Sitting: Alma L. L pez, Justice

Paul W. Green, Justice

Karen Angelini, Justice

Delivered and Filed: March 7, 2001

AFFIRMED

Pursuant to a plea bargain, Rosario Flores pled nolo contendere to aggravated assault and was sentenced within the terms of the agreement to twelve years confinement. On appeal, Flores contends his plea was involuntary due to ineffective assistance of counsel. (1)We affirm the judgment of the trial court.

Because Flores contends ineffective assistance of counsel rendered his plea involuntary, we have jurisdiction to consider the appeal even though Flores was sentenced within the terms of the plea bargain and the notice of appeal does not state it is taken on the grounds allowed under Tex. R. App. P. 25.2(b)(3). See Martinez v. State, 5 S.W.3d 722, 725 (Tex. App.-San Antonio 1999, no pet.). We review the entire record to determine if a guilty plea was voluntarily made. Martinez v. State, 981 S.W.2d 195, 197 (Tex. Crim. App. 1998); Gonzales v. State, 963 S.W.2d 844, 846 (Tex. App.-San Antonio 1998, no pet.). When the trial court properly admonishes the defendant, either in writing or orally, voluntariness is presumed. Tex. Code Crim. Proc. Ann. art. 26.13(d) (Vernon 1989); Crawford v. State, 890 S.W.2d 941, 944 (Tex. App.--San Antonio 1994, no pet.). The burden then shifts to the defendant to show he pled guilty without understanding the consequences of his plea and, as a result, suffered harm. Id.; Cantu v. State, 993 S.W.2d 712, 717 (Tex. App.-San Antonio 1999, pet. ref'd); Gonzales, 963 S.W.2d at 847; see also Tex. Code Crim. Proc. Ann. art. 26.13(c) (Vernon 1989).

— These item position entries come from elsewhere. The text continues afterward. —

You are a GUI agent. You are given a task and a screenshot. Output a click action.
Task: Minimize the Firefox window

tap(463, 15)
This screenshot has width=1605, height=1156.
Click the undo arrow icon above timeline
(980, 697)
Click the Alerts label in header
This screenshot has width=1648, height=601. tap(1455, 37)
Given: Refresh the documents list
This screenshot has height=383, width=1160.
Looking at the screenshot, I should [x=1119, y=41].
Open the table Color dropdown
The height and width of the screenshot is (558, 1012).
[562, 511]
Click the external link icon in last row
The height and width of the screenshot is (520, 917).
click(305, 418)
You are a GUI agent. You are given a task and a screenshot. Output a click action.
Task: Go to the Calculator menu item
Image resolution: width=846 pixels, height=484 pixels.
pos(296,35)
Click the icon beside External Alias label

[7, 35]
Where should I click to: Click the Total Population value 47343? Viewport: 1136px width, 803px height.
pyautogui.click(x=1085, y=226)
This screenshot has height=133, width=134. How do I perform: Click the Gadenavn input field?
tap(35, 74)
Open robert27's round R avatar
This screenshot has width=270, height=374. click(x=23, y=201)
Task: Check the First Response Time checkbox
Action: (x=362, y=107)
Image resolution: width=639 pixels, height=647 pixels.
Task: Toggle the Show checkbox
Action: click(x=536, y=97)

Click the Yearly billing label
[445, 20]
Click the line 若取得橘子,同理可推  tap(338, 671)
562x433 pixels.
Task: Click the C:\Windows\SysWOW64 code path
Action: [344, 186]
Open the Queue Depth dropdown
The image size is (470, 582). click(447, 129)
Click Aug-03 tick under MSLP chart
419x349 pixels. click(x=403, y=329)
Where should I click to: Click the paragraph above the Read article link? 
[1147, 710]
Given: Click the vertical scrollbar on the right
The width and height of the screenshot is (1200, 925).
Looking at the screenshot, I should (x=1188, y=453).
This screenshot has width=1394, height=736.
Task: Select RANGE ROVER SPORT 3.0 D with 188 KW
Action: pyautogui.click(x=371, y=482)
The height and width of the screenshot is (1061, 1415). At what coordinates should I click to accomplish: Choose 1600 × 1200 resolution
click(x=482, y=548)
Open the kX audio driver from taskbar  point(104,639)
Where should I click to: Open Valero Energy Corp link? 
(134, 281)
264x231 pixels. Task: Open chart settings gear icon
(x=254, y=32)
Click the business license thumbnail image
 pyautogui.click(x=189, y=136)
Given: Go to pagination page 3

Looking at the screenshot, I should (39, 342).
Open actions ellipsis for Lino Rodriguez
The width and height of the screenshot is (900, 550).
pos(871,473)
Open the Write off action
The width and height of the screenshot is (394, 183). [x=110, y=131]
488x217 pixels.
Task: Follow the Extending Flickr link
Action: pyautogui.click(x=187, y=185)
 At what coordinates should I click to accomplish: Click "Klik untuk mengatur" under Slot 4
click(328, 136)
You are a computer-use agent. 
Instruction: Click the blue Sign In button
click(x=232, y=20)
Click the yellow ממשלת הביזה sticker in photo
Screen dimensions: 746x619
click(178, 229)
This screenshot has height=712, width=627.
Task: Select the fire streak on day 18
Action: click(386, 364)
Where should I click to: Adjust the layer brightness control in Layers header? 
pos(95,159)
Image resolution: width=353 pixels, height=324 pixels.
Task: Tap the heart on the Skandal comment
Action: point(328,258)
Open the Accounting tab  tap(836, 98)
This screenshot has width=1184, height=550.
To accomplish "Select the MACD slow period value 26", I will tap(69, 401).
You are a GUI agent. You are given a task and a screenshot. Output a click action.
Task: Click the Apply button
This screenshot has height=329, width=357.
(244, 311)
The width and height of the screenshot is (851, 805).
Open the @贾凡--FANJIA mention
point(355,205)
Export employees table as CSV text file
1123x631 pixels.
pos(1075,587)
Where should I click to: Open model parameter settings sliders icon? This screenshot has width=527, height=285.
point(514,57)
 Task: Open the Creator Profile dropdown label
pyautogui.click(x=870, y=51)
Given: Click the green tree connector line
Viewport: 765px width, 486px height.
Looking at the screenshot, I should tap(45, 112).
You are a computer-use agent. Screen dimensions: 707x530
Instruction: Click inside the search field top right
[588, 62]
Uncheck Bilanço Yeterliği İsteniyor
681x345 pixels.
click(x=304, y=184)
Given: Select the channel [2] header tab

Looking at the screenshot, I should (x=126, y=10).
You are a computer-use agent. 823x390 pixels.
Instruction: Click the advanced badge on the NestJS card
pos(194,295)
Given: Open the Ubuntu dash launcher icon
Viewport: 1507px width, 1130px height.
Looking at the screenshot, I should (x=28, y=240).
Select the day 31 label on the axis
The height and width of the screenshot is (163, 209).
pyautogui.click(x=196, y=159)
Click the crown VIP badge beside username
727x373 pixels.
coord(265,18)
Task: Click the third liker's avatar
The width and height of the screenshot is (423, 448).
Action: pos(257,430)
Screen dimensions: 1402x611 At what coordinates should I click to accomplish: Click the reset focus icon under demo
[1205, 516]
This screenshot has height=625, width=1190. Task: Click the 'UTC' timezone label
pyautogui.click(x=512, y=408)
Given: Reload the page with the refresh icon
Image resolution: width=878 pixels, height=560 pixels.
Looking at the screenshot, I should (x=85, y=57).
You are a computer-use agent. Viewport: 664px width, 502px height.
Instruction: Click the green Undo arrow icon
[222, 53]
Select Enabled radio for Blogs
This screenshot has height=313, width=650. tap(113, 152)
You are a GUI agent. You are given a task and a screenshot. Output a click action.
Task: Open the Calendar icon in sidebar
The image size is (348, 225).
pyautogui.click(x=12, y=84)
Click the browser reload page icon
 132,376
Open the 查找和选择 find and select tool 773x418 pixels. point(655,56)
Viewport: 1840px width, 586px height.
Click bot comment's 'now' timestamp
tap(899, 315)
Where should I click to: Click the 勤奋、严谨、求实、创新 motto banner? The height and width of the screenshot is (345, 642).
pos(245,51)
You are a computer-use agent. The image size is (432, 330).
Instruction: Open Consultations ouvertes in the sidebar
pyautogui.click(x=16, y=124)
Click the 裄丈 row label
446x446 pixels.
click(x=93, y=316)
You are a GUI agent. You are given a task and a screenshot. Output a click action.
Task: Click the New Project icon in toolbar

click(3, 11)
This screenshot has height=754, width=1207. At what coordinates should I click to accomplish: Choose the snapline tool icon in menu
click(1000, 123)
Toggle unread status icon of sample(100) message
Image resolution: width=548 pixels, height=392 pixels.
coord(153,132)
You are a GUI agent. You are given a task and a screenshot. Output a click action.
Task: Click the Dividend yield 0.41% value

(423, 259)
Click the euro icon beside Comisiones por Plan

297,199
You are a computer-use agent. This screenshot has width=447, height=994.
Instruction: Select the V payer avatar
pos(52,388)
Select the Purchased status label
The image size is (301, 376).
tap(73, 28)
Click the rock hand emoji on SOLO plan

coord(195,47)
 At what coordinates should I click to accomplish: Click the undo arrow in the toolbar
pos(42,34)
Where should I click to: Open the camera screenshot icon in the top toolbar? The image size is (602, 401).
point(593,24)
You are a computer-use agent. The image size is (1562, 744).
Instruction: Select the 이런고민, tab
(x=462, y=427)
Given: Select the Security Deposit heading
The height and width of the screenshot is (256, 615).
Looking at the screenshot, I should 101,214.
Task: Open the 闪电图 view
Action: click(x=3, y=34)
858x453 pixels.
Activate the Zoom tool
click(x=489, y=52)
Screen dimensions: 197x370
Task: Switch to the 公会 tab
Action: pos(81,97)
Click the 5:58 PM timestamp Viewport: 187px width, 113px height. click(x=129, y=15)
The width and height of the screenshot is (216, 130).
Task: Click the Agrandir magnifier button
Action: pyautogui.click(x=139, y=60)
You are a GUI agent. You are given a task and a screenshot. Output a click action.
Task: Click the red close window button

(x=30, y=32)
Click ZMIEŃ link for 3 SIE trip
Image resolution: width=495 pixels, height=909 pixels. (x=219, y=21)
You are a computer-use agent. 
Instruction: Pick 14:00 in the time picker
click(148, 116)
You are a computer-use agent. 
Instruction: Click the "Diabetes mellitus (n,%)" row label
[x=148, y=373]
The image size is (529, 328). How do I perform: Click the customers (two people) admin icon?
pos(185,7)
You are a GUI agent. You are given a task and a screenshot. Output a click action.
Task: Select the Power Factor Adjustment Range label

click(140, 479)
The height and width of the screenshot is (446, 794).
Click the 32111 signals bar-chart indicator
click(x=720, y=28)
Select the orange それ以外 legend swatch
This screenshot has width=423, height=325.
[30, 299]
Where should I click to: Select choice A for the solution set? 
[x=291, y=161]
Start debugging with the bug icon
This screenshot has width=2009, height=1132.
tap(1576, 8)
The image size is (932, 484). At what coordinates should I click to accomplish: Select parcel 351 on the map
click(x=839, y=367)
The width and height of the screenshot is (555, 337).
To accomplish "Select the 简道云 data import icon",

To evaluate a claim of ineffective assistance of counsel arising out of the plea process, we apply the well known Strickland test. See Strickland v. Washington, 466 U.S. 668, 687-88, 694 (1984); Ex parte Pool, 738 S.W.2d 285, 286 (Tex.Crim.App.1987); Hernandez v. State, 726 S.W.2d 53, 56 (Tex. Crim. App.1986). The voluntariness of a plea under Strickland depends on: (1) whether counsel's advice was within the range of competence demanded of attorneys in criminal cases; and if not (2) whether there is a reasonable probability that, but for counsel's errors, the defendant would not have pled guilty and would have insisted on going to trial. Ex parte Morrow, 952 S.W.2d 530, 536 (Tex. Crim. App.1997); Ex parte Pool, 738 S.W.2d at 286.

In this case, Flores raised the issue of voluntariness in a motion for new trial. The judge presiding over the motion for new trial is the trier of fact, and the trial judge's findings should not be disturbed absent an abuse of discretion. See Lewis v. State, 911 S.W.2d 1, 7 (Tex. Crim. App. 1995); Guevara v. State, 4 S.W.3d 771, 779 (Tex. App.-San Antonio 1999, no pet.). We will reverse only if the trial court's decision is arbitrary or unreasonable. Guevara, 4 S.W.2d at 779.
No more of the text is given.